Stuck on a homework question, so I could use all the help I could get.
Let $x = x(1), \dots , x(n)$ be a bit string containing exactly $m$ occurrences of 1. Consider the following operation on $x$: we choose a random pair of indices $(i,j),$ and we swap $x(i)$ and $x(j)$ so that $x'(i) = x(j),$ $x'(j) = x(i),$ while $x'(k) = x(k)$ if $k \neq i$ and $k \neq j.$ (If $i = j,$ therefore, then we change nothing.) Let $X_1 = x,$ and let $X_2, \dots, X_N$ be obtained by such a sequence of operations (always swapping a new random pair) that so $X_{r+1} = X_r$. The number of 1s remains $m$ in each iteration. Show for each $i$, we have $P(X_N (i) = 1) \rightarrow \frac{m}{n}$ as $N \rightarrow \infty$.
We're given this hint: Consider the last time $i$ was swapped.
I've gathered that the probability that $i$ is swapped on any given iteration is $1-(1- \frac{1}{n})^2$. I've also figured out that the probability $i$ is 1 after a swap is $\frac{m}{n}$, as there are m choices for i to change to (including itself) after being selected for a swap, but I'm not sure how to apply this.
Let's start with this:
\begin{align*} P(X_N(i)=1|X_{N-1}(i)=0) &= \frac{2m}{n^2} \end{align*}
Because if $X_{N-1}(i)=0$, then we get $X_N(i)=1$ if the first index chosen is $i$ and the second index is one of the $m$ out of $n$ spots that have a $1$, or if the first index is one of the $m$ out of $n$ spots that have a $1$ and the second index chosen is $i$.

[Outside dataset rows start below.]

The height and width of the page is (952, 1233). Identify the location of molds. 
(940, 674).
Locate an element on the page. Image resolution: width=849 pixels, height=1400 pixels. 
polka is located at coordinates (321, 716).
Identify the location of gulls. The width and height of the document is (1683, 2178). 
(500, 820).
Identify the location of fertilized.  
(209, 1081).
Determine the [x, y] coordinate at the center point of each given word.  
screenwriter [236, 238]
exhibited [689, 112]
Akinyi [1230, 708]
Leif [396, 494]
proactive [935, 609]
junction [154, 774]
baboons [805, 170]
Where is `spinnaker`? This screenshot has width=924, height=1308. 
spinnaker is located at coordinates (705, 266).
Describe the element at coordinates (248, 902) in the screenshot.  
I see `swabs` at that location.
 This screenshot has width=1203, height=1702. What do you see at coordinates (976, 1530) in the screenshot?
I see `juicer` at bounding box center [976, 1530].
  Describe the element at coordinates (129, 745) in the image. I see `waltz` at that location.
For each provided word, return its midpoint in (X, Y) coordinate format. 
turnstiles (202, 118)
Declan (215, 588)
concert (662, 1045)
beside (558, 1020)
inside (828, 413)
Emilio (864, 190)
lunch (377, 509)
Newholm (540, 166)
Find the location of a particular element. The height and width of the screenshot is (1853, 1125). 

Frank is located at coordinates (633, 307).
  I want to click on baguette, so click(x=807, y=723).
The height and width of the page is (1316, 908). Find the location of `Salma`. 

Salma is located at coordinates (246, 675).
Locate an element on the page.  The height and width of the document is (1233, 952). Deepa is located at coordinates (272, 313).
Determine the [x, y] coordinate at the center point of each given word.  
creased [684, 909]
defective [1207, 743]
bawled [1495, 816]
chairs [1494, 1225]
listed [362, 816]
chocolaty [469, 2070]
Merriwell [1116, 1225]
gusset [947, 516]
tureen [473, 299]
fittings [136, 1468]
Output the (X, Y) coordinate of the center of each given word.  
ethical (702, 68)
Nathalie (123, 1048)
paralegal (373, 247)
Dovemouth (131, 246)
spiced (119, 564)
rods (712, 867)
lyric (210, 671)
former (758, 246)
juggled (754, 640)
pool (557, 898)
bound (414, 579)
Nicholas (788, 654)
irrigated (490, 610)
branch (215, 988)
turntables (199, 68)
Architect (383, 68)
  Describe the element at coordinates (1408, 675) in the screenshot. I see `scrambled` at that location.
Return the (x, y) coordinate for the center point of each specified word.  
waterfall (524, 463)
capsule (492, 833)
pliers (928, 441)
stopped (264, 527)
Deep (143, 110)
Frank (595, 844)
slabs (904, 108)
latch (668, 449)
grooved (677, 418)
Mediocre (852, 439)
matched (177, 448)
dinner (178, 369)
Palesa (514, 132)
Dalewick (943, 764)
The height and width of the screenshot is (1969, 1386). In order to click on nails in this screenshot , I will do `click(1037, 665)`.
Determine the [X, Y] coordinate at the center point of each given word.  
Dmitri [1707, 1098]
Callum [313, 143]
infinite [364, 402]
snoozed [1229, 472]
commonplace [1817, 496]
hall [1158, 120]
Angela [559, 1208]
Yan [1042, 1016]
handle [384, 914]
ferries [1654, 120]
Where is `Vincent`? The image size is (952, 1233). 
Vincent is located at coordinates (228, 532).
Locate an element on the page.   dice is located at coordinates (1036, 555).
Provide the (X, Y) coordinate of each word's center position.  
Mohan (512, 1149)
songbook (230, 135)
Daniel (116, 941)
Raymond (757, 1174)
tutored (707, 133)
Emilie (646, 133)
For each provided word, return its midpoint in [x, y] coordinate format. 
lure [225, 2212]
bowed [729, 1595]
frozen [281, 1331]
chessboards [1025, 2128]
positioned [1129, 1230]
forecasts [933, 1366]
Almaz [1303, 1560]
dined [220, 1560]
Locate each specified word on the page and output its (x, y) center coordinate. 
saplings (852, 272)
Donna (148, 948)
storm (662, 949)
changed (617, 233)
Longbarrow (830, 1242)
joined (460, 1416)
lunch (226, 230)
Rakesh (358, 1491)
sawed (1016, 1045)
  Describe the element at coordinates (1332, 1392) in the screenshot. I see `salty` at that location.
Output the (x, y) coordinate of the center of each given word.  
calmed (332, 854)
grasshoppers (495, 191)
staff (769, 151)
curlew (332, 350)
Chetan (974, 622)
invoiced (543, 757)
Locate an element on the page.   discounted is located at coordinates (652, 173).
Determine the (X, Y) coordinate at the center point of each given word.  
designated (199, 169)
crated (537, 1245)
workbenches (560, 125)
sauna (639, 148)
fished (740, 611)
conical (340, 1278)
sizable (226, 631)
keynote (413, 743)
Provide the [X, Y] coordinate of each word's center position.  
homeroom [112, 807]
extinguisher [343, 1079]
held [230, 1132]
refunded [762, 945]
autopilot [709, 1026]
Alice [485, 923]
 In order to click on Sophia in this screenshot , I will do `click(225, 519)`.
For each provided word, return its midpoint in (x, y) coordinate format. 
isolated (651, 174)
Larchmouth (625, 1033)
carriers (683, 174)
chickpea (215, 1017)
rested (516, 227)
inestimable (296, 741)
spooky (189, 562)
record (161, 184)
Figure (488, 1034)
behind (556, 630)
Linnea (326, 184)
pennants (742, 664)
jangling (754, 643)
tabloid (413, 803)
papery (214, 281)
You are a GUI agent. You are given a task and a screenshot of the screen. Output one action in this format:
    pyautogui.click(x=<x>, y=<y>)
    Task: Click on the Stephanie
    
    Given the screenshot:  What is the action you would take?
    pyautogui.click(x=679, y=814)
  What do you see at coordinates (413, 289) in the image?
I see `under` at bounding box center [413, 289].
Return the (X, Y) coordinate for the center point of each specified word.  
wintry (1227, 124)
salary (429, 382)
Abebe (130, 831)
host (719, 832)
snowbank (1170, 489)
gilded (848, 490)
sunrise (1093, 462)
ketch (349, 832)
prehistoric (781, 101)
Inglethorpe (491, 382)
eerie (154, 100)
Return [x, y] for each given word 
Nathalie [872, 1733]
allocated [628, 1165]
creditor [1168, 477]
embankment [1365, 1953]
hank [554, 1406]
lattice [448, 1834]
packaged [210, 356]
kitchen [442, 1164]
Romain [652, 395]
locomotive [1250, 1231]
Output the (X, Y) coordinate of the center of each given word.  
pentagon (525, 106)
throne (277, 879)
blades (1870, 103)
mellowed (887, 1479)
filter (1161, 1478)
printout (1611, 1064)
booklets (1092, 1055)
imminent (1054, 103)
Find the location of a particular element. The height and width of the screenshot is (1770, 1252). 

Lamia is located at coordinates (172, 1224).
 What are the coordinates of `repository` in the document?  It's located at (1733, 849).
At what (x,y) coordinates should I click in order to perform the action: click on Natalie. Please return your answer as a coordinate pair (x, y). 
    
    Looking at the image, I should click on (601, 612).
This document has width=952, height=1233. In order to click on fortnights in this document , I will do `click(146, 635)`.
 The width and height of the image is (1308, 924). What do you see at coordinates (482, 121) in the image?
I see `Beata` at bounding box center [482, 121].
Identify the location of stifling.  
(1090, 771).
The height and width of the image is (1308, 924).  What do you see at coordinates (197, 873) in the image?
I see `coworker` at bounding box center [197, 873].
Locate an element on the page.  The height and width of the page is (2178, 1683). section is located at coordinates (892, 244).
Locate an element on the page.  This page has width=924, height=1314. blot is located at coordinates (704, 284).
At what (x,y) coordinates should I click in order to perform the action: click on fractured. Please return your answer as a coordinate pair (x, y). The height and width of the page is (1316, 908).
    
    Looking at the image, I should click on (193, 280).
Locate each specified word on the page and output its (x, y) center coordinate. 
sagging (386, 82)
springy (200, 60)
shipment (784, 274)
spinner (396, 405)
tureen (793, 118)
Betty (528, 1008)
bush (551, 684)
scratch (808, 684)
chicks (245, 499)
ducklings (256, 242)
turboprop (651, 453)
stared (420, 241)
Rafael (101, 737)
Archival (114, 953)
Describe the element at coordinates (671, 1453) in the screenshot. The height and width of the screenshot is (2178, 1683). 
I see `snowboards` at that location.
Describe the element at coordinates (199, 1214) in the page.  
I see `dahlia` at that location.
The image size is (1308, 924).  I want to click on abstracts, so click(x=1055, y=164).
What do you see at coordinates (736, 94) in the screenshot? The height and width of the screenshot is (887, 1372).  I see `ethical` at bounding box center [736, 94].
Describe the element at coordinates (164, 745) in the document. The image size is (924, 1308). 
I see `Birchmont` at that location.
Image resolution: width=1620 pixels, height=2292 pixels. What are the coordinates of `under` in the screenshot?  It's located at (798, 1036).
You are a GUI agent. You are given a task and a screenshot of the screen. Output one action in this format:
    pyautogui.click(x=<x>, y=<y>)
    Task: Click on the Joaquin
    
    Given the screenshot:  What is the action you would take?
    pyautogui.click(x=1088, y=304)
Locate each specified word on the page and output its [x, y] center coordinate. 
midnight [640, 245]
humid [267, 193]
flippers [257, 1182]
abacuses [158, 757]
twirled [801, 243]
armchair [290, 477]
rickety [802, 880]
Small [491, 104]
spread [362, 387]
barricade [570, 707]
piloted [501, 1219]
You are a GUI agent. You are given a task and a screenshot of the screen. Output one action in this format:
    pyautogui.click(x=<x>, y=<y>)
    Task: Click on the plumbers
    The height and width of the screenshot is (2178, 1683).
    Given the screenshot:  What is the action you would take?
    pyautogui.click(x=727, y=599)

Then similarly, we can reason out $P(X_N(i)=1|X_{N-1}(i)=1)$ by saying that it is what happens when we do not {choose $i$ and one of the $n-m$ indexes that have $0$s, in either order}. That is:
\begin{align*} P(X_N(i)=1|X_{N-1}(i)=1) &= 1 - \left( \frac{2(n-m)}{n^2} \right) \\ &= \frac{n^2 - 2n + 2m}{n^2} \end{align*}
Therefore:
\begin{align*} P(X_N(i)=1) = \big(P(X_{N-1}(i)=1) \cdot (n^2 - 2n + 2m) + P(X_{N-1}(i)=0) \cdot 2m \big)/n^2 \end{align*}
But since $X_{N-1}$ can be only $0$ or $1$, $P(X_{N-1}(i)=0) + P(X_{N-1}(i)=1) = 1$, and:
\begin{align*} P(X_N(i)=1) = \big(P(X_{N-1}(i)=1) \cdot (n^2 - 2n + 2m) + (1-P(X_{N-1}(i)=1)) \cdot 2m \big)/n^2 \end{align*}
Let's define $t_N$ as $P(X_N(i)=1)$, making this:
\begin{align*} t_N &= \big(t_{N-1} \cdot (n^2 - 2n) + 2m \big)/n^2 \\ &= t_{N-1} \left(1 - \frac{2}{n}\right) + \frac{2m}{n^2} \end{align*}
It's now straightforward to show that $t_N$ converges to $\frac{m}{n}$:
Start by defining $s_N$ as $t_N - \frac{m}{n}$, so that $t_N = s_N + \frac{m}{n}$. Then we have:
\begin{align*} s_N + \frac{m}{n} &= \left(s_{N-1} + \frac{m}{n}\right) \left(1 - \frac{2}{n}\right) + \frac{2m}{n^2} \\ s_N + \frac{m}{n} &= s_{N-1} \left(1 - \frac{2}{n}\right) + \frac{m}{n} - \frac{2m}{n^2} + \frac{2m}{n^2} \\ s_N &= s_{N-1} \left(1 - \frac{2}{n}\right) \end{align*}
So obviously
$$ s_N = s_1 \left(1 - \frac{2}{n}\right)^{N-1} $$
and
$$ \lim_{N \to \infty} s_N = 0 $$
which gives us what we want about $t_N$.